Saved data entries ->

+ + +

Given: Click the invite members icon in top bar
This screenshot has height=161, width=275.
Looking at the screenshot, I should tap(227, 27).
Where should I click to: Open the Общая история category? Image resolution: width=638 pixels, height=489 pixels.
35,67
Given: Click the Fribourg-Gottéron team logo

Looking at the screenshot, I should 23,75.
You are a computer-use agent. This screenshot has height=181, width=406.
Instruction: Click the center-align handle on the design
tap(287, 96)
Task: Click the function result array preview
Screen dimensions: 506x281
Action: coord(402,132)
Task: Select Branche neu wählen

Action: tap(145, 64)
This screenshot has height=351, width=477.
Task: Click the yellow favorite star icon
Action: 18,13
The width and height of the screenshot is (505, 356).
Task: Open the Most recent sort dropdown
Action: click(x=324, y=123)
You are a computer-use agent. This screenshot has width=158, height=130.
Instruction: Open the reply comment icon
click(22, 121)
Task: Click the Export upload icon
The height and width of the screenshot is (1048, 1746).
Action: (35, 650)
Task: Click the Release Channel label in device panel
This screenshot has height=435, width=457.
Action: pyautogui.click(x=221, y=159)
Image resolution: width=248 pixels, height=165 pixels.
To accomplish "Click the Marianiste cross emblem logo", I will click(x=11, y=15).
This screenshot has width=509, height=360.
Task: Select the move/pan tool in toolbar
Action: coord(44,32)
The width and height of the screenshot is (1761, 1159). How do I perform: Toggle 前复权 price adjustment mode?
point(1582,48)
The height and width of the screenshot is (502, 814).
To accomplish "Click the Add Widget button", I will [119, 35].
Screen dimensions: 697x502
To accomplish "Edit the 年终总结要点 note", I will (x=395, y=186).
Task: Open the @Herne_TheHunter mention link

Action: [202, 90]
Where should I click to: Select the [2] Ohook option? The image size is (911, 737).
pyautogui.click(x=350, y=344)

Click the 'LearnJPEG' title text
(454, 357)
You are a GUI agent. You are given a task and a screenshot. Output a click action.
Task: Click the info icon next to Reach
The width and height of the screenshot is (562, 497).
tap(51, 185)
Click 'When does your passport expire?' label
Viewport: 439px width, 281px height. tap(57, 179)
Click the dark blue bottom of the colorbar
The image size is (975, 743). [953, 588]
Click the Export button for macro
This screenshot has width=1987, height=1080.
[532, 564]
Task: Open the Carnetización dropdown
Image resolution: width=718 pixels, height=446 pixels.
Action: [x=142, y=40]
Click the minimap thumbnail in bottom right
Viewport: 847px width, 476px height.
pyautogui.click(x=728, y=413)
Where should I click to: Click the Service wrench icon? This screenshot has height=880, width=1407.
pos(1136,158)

+ + +

TASK DIRECTIONS -> Retype each line above, keeping every character.

YOUR SOLUTION ->
Given: Click the invite members icon in top bar
This screenshot has height=161, width=275.
Looking at the screenshot, I should tap(227, 27).
Where should I click to: Open the Общая история category? Image resolution: width=638 pixels, height=489 pixels.
35,67
Given: Click the Fribourg-Gottéron team logo

Looking at the screenshot, I should 23,75.
You are a computer-use agent. This screenshot has height=181, width=406.
Instruction: Click the center-align handle on the design
tap(287, 96)
Task: Click the function result array preview
Screen dimensions: 506x281
Action: coord(402,132)
Task: Select Branche neu wählen

Action: tap(145, 64)
This screenshot has height=351, width=477.
Task: Click the yellow favorite star icon
Action: 18,13
The width and height of the screenshot is (505, 356).
Task: Open the Most recent sort dropdown
Action: click(x=324, y=123)
You are a computer-use agent. This screenshot has width=158, height=130.
Instruction: Open the reply comment icon
click(22, 121)
Task: Click the Export upload icon
The height and width of the screenshot is (1048, 1746).
Action: (35, 650)
Task: Click the Release Channel label in device panel
This screenshot has height=435, width=457.
Action: pyautogui.click(x=221, y=159)
Image resolution: width=248 pixels, height=165 pixels.
To accomplish "Click the Marianiste cross emblem logo", I will click(x=11, y=15).
This screenshot has width=509, height=360.
Task: Select the move/pan tool in toolbar
Action: coord(44,32)
The width and height of the screenshot is (1761, 1159). How do I perform: Toggle 前复权 price adjustment mode?
point(1582,48)
The height and width of the screenshot is (502, 814).
To accomplish "Click the Add Widget button", I will [119, 35].
Screen dimensions: 697x502
To accomplish "Edit the 年终总结要点 note", I will (x=395, y=186).
Task: Open the @Herne_TheHunter mention link

Action: [202, 90]
Where should I click to: Select the [2] Ohook option? The image size is (911, 737).
pyautogui.click(x=350, y=344)

Click the 'LearnJPEG' title text
(454, 357)
You are a GUI agent. You are given a task and a screenshot. Output a click action.
Task: Click the info icon next to Reach
The width and height of the screenshot is (562, 497).
tap(51, 185)
Click 'When does your passport expire?' label
Viewport: 439px width, 281px height. tap(57, 179)
Click the dark blue bottom of the colorbar
The image size is (975, 743). [953, 588]
Click the Export button for macro
This screenshot has width=1987, height=1080.
[532, 564]
Task: Open the Carnetización dropdown
Image resolution: width=718 pixels, height=446 pixels.
Action: [x=142, y=40]
Click the minimap thumbnail in bottom right
Viewport: 847px width, 476px height.
pyautogui.click(x=728, y=413)
Where should I click to: Click the Service wrench icon? This screenshot has height=880, width=1407.
pos(1136,158)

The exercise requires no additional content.